> [THE TASK]: Continue the college basketball preview on which team could be this year's Wichita State, starting after its last sentence and not drawing on the items that follow it.

> [PAGE EXTRACT]:
---*---

Before answering the question of who this year’s Wichita State might be, we should probably make sure we know who last year’s Wichita State was. Gregg Marshall’s eventual national semifinalists overachieved (relative to preseason expectations) their way to a No. 8 seed, but even then, the Shockers were largely ignored as a candidate to reach the Sweet Sixteen, let alone the Final Four. Well, four NCAA tournament wins later -- and a competitive Final Four loss to eventual champion Louisville -- and the Shockers label of “solid mid-major” was due for a major upgrade. So, what team could be in line for a similarly eye-opening run in the 2014 Dance? Three teams stand out as especially viable candidates, but the preseason buzz surrounding Harvard and Boise State has them sporting a trendiness that wasn’t circulating in Wichita this time last year. The Saint Louis Billikens, however, enter the year a bit more under the radar. Their preseason aspirations may be slightly elevated from those of the Shockers’ 12 months ago, but after disappointing pundits as a sleeper pick in last season’s tourney, SLU could be bound for a quiet, productive season that leaves them poised for a March Madness run that nobody sees coming.

---*---

> [RECORD EXCERPTS]:

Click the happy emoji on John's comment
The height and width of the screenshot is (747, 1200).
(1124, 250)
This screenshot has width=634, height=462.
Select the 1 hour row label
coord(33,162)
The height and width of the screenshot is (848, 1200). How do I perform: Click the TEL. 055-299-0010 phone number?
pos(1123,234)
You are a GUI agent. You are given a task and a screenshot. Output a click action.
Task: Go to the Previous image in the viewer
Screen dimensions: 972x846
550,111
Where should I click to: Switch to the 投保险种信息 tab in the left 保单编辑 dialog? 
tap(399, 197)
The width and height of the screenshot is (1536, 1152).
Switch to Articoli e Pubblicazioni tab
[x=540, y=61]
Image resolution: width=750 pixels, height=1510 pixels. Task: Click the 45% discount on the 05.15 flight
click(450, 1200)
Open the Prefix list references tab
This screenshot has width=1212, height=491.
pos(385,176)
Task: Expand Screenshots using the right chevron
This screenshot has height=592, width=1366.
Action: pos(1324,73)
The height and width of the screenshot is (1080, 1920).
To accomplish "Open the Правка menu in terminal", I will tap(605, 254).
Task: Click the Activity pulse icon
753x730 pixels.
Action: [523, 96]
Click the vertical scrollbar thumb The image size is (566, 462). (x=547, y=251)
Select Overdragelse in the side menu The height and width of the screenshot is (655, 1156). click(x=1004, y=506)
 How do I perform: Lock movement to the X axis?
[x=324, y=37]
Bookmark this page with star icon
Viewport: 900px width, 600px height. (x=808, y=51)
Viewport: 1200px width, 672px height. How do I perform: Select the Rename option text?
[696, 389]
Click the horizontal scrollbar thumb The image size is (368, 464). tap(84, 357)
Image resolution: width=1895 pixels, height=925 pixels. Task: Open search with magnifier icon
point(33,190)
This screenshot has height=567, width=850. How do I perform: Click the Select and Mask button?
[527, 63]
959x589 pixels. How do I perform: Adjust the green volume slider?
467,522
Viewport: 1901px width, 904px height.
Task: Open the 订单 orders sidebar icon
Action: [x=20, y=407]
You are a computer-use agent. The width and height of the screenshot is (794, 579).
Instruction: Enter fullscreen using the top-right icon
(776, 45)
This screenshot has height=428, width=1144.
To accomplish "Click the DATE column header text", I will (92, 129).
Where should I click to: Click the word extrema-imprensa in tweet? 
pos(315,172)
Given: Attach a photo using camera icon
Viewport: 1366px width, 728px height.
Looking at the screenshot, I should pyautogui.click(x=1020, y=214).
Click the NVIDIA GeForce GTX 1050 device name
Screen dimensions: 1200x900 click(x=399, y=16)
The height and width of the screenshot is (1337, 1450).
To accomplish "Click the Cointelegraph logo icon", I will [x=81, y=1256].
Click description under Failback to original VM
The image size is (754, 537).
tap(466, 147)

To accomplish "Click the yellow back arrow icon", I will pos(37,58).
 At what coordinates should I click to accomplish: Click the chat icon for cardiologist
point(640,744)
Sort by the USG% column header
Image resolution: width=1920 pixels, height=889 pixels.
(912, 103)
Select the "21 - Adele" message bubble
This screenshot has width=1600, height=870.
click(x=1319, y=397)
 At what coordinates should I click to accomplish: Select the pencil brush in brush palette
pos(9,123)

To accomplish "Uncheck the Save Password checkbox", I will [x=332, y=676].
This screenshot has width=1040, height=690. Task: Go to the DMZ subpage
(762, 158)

---*---

> [ANSWER AREA]:
Like Wichita State last season, Saint Louis comes into this year not expected to match the success of last season’s wildly successful campaign. Despite that authoritative early dismissal (Oregon defeated the Billikens by 17 in the Round of 32), SLU swept the A-10 regular season and tournament crowns en route to earning a No. 4 seed. These Billikens will be hard-pressed to match the 28 games won by that group, but the nucleus does return mostly intact.
The graduation of seniors Kwamain Mitchell and Cody Ellis surely hurts, but back is a quartet of experienced, productive seniors. Dwayne Evans, Jordair Jett, Rob Loe, and Mike McCall were all key contributors a season ago; their collective experience is unmatched in the Atlantic 10. The Saint Louis identity has remained consistent year-to-year for a few seasons now; recapturing the grinding toughness of those teams should not be hard with those four returning. Finding a few more options at the offensive end would be nice, but the beauty of last year’s Saint Louis team is that no one player shouldered the load offensively. All of those key returnees are prime candidates for increases in usage rates and overall contributions -- but ones that don’t come at significant expense of efficiency.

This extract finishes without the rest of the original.